С кухни пахло едой — приятно, конечно, прежде, чем убежать, землянин приготовил ужин. Аппетита не было совершенно, но надо всё-таки поесть. Надо, надо, надо. А то мальчишка опять расфырчится, как обиженный котёнок накъятт: «Я старался, а ты не ешь ничего, ты скоро в обморок падать станешь, ты большой дурак, вот и всё!» И ещё это добавит по-русски — «ко-лё-минззкхайа вьеррззта». Кен ло Хеерорд как-то ради интереса попробовал узнать, что значит это странное ругательство, но нашёл в справочниках только «версту» — древнюю русскую меру длины — и русский же город Коломну. И всё. Как их соотнести — осталось загадкой, тем более, что сам мальчишка этого тоже не знал. А готовил он, кстати, великолепно.
О войне они по обоюдному согласию не заговаривали вообще. Это было странно. Дико. Как-то даже противоестественно.
Но так и было.
Ни разу за всё прошедшее время.
На столе рядом с аккуратно и заботливо накрытыми крышками — чтобы не остыло — тарелками — лежала книга из библиотеки кен ло Хеерорда. Бумажная, хорошо знакомая самому фантору: Беру токк Беру ап мид Роаг, «Непрошеные соседи»… Присев к столу, кен ло Хеерорд принялся за еду, одновременно листая страницы — много раз читанные. Книгу ему подарил сам автор, а написана она была вскоре после «отката» Медленной Зоны, и тот, кто её писал, хорошо знал землян — насколько сторк вообще мог их знать «хорошо». Беру токк Беру полтора года путешествовал по освоенному землянами сектору космоса, и был на самой Земле. И вот теперь кен ло Хеерорд, подперев щёку рукой, вчитывался в уже много раз читанные строки…

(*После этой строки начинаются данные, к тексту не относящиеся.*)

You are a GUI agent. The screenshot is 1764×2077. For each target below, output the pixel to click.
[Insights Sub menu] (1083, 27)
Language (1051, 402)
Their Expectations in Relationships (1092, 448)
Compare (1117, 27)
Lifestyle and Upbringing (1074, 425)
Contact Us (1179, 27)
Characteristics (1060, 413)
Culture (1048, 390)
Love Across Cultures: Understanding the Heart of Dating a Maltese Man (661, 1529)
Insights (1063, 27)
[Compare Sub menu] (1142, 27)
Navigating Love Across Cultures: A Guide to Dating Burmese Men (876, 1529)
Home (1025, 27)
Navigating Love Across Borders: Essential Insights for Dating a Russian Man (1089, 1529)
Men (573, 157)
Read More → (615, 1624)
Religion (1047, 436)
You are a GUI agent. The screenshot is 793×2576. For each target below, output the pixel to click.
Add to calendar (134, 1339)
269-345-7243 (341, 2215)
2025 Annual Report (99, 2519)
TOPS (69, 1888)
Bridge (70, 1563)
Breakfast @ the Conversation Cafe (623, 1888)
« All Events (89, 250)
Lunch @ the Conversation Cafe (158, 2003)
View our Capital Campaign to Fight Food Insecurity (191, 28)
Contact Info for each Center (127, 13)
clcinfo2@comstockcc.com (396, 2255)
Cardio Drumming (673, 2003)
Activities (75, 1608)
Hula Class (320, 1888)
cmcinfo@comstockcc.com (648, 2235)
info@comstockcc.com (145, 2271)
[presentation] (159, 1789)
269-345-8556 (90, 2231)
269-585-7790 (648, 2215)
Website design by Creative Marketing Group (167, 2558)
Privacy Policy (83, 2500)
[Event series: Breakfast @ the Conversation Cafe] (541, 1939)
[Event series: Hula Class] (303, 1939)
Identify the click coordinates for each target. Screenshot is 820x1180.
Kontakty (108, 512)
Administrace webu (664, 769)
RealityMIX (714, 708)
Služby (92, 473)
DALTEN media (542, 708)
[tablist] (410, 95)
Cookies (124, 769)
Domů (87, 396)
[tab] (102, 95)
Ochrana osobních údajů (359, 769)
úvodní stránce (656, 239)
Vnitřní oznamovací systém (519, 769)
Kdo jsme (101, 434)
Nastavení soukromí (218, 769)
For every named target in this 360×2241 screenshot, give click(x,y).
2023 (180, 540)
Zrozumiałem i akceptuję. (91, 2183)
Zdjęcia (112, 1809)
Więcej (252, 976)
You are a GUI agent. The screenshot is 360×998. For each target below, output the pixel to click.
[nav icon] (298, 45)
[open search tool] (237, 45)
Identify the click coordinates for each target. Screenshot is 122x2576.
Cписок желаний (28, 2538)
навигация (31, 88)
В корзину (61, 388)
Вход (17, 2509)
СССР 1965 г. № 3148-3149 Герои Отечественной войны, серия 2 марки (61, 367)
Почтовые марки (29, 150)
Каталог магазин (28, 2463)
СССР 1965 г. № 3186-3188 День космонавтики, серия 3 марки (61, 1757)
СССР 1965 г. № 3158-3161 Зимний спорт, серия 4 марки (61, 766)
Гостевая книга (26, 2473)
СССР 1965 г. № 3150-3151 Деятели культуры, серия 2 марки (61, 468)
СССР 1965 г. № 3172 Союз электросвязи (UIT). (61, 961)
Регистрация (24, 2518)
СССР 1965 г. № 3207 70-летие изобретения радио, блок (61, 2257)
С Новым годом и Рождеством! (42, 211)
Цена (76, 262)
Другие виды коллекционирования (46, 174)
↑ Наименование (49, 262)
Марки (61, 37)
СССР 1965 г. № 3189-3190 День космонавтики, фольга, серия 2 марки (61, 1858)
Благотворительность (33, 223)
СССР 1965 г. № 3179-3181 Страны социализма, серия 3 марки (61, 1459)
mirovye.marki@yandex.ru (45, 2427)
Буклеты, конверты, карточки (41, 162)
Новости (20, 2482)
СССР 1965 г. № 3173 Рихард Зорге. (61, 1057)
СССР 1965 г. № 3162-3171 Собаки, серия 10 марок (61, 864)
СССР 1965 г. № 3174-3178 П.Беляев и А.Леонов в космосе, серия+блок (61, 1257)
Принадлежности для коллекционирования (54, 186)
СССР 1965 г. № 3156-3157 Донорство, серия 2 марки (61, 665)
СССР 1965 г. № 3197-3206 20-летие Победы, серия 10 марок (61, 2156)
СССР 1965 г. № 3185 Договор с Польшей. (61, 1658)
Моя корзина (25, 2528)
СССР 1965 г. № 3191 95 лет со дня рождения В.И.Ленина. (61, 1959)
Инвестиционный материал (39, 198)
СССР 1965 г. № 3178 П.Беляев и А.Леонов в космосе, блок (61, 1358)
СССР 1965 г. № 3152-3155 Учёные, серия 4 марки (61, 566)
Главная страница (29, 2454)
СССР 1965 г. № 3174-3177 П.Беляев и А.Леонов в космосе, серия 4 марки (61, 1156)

…К своему изумлению, вскоре я поймал себя на мысли, что я совершенно не понимаю, кто и как управляет землянами. Я имею в виду не то управление, которое есть государство — тут более-менее было понятно. Меня заинтересовало и удивило — а что же руководит землянами в повседневной жизни? Учитывая, что их раса в целом немногочисленна и расселилась очень широко относительно своей численности, я не мог понять, что мотивирует те или иные их действия и руководит их поступками.
Ещё при поверхностном знакомстве у меня сложилось твёрдое ощущение, что земляне стараются не иметь дела с государством; даже само это слово употреблялось ими крайне редко. Их поселения фактически самодостаточные самоуправляющиеся единицы, а то, что многие наши принимают за «государственный аппарат на местах» на деле не более (и не менее, впрочем) чем какая-то странная, децентрализованная до предела, но при этом молниеносная в реакциях на любые вызовы структура освоения и покорения нового, практически не вмешивающаяся в повседневные дела простых людей, постоянно находящаяся на периферии и не оглядывающаяся назад. Жизнь масс обычных людей она никак не контролирует и даже не организовывает в привычном нам понимании этого слова.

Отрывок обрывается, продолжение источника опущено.